Wrangling over pesticide ingredients comes to a head in 2015

"Guarding Secret Formulas"
Chemical & Engineering News

Consumer advocates are fighting a new rule proposed by the Environmental Protection Agency that aims to address concerns over “inert” ingredients, including fragrances and dyes, in pesticides for non-food use. They say the proposal, which could become final this year, doesn’t go far enough to protect human health and the environment from the ingredients’ potential impacts, according to an article in Chemical & Engineering News (C&EN), the weekly newsmagazine of the American Chemical Society. 

Britt E. Erickson, a senior editor at C&EN, explains that current EPA regulations require manufacturers of pesticides for non-food use, such as wood preservatives and flea repellents, to reveal these products’ active ingredients but not the additives. The industry says disclosing the rest of the ingredients would allow competitors to copy their proprietary formulations. But consumer advocates argue that these additives, despite what their inert label implies, are not necessarily harmless.

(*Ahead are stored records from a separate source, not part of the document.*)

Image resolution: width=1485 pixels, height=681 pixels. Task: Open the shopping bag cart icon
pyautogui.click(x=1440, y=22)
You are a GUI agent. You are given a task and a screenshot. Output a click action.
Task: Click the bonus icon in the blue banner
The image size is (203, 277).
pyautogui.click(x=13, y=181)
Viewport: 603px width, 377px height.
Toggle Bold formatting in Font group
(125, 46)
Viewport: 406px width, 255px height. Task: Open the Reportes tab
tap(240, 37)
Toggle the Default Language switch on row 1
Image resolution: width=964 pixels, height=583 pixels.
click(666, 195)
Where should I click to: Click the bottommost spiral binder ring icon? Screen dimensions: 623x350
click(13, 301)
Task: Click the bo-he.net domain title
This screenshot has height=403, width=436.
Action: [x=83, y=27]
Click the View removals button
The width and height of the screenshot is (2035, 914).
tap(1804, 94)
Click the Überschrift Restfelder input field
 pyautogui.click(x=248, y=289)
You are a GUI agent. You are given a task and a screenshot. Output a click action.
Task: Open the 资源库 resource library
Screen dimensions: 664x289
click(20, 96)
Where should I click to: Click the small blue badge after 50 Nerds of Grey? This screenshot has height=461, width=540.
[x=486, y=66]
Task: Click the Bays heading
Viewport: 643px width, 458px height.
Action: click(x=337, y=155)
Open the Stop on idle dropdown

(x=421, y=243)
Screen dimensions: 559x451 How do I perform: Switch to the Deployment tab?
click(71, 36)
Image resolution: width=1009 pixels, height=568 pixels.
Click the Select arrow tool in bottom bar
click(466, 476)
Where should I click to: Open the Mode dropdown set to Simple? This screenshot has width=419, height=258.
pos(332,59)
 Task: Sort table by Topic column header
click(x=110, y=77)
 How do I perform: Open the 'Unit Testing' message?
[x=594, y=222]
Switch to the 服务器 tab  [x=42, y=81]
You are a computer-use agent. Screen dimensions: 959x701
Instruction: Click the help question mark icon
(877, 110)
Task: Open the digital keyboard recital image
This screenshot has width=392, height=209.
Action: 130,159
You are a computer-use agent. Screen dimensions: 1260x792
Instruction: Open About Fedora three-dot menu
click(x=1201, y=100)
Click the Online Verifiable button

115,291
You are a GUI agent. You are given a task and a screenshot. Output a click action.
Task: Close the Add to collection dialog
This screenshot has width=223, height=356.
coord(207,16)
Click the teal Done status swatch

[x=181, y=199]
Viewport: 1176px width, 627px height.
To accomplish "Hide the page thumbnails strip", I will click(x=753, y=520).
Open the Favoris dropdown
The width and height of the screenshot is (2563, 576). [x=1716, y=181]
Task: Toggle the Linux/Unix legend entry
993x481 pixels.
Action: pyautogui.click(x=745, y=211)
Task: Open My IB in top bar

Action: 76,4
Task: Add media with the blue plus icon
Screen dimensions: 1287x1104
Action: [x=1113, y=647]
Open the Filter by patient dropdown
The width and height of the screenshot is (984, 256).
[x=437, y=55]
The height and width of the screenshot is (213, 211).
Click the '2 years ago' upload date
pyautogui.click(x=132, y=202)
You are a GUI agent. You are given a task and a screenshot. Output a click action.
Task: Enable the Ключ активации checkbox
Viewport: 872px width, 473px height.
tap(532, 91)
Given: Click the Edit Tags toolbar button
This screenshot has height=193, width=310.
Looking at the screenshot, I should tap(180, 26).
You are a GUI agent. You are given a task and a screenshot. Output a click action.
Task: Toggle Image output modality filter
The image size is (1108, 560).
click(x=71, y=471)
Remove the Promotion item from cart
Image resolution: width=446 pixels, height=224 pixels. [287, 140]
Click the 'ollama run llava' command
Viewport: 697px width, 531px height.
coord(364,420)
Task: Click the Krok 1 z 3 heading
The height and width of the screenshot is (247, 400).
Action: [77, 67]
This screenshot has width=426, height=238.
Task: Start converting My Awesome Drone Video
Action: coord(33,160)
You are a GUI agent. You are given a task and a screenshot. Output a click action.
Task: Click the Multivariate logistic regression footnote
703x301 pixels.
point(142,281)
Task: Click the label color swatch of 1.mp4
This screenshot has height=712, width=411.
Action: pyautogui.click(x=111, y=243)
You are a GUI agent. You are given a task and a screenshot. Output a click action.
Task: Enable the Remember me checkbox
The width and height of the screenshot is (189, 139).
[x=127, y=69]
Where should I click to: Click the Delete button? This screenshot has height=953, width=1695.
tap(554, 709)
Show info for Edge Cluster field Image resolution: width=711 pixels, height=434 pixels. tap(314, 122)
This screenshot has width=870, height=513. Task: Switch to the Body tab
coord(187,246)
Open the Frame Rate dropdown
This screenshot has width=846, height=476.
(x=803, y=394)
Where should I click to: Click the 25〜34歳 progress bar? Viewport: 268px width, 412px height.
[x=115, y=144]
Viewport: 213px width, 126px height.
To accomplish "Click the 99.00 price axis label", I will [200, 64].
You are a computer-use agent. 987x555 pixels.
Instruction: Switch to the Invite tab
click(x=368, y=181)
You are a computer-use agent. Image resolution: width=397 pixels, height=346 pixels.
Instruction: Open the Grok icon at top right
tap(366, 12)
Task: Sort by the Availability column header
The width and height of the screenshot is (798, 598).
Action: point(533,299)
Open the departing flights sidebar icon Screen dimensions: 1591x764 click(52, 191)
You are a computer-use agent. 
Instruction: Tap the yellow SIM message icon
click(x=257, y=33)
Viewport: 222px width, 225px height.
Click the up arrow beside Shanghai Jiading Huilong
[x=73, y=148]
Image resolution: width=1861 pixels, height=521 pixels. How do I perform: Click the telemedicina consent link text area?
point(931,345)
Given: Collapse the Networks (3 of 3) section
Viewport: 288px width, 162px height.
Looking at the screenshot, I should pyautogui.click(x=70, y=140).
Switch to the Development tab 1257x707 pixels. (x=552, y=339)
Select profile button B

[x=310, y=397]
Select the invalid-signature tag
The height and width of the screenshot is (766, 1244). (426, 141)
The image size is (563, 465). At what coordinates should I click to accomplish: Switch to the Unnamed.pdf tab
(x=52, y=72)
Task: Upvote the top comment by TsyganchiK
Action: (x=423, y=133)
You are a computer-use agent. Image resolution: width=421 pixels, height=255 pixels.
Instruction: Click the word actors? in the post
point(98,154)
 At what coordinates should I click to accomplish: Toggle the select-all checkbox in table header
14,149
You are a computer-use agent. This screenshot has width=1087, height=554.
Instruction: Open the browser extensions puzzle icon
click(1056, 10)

The fight over regulations for these inert ingredients dates back nearly 10 years. In a 2006 petition, advocacy groups and 15 state attorneys general claimed that 371 of these additives are hazardous to people’s health. Three years later, the EPA responded by proposing a rule to require companies to disclose all pesticides’ inert ingredients but then replaced it in 2014 with a ban on 72 of them. The agency is accepting comments until Jan. 20 and could finalize the rule later this year.

Consumer advocates say the EPA should require pesticide makers to disclose all their products' ingredients.